Norman placed the conceptual model at the center of his design philosophy. Unlike the engineering model (how the system actually works) or the design model (what the designer intended to communicate), the conceptual model is the user's internalized story of how the system behaves. When this model is accurate, the user can predict what the system will do, diagnose what has gone wrong, and recover from errors. When it is inaccurate, she is lost — acting on expectations the system does not meet, misinterpreting feedback, unable to learn from experience. The designer's task, in Norman's framework, was to shape the system's visible behavior into a coherent, comprehensible story that supported accurate model-building. AI systems, as Chapter 3 of the Norman volume argues, systematically resist this process.
The traditional conceptual model-building process worked because systems were deterministic and observable. The user pressed a button, observed the response, updated her mental model, and repeated. Over weeks and months, the model became reliable, and reliability was the foundation of effective use. The thermostat either heated the room or it did not. The word processor either saved or reported an error. Predictions could be tested. Models could be refined.
AI systems defeat this process at multiple levels. Their behavior is probabilistic — the same input produces different outputs on different occasions. Their behavior is context-sensitive in ways the user cannot fully observe — responses depend on training data, context window contents, sampling parameters that remain invisible. Their behavior changes over time as models are updated — the system learned last month may behave differently this month. The user cannot build a stable conceptual model of something that is not stable.
The discourse has offered three inadequate substitute models. The tool model treats AI as instrument, preserving the user's sense of control but failing to account for the system's generative agency. The collaborator model captures the interactive dynamics but risks anthropomorphism — extending social trust to a system that cannot reciprocate. The oracle model treats AI as authoritative source, ignoring (as Norman himself said) that "it doesn't understand what it is doing; it's a pattern matching device." Each model captures something true and misses something essential.
The design response Norman's framework suggests is not to impose a single correct model but to support the user in building adequate working models — representations that predict well enough for effective interaction, even if they do not capture every mechanism. Such models require systems that make their reasoning partially visible, their confidence calibrated, their limitations discoverable. The current generation of AI systems provides almost none of this support, leaving users to build conceptual models from the output alone — a process Norman identified as producing systematic misunderstanding.

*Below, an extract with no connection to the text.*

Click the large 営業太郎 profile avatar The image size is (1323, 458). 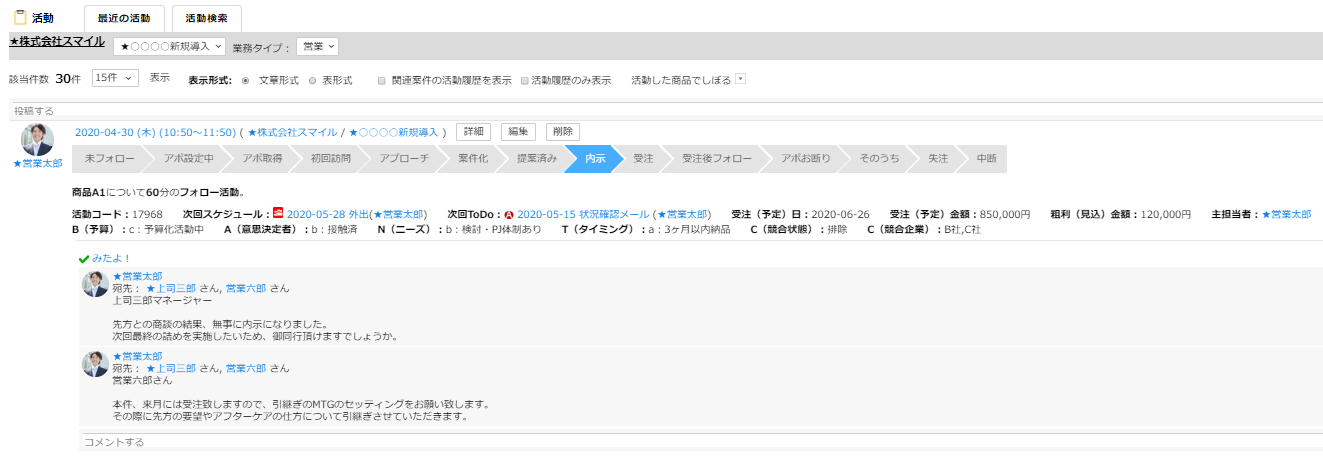[37, 140]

Norman developed the conceptual-model framework in User Centered System Design (1986) and elaborated it in The Design of Everyday Things (1988). The distinction between the designer's model, the user's model, and the engineering model became foundational to human-computer interaction education through the 1990s and 2000s.
Norman's later work, particularly Living with Complexity (2010), acknowledged that conceptual models for complex adaptive systems could not be as stable as those for fixed artifacts. The AI era has pushed this acknowledgment to its limit: the question is no longer how to support stable models but whether stable models are possible at all for probabilistic systems.
Three models, one target. The designer's model, the system's actual mechanics, and the user's model must align enough for effective interaction — but only the user's model directly drives behavior.
Adequacy over accuracy. A conceptual model does not need to capture every mechanism. It needs to support correct predictions, remain comprehensible, and help the user figure out what to do when things go wrong.
The instability problem. AI systems' probabilistic, context-dependent, temporally shifting behavior resists the stable model-building that traditional design supported. New design approaches must account for this instability rather than wish it away.
Competing inadequate models. Tool, collaborator, and oracle models each capture part of the truth and miss the rest. The working model users actually need combines elements of all three while refusing the limitations of any.
Some researchers argue that AI's resistance to conceptual modeling is a transient property of current systems that will resolve as explainability research matures. Others, including Norman in his later writing, argue that probabilistic generative systems are fundamentally different from the deterministic artifacts his original framework addressed, and that a new design vocabulary — not just better versions of the old one — is required.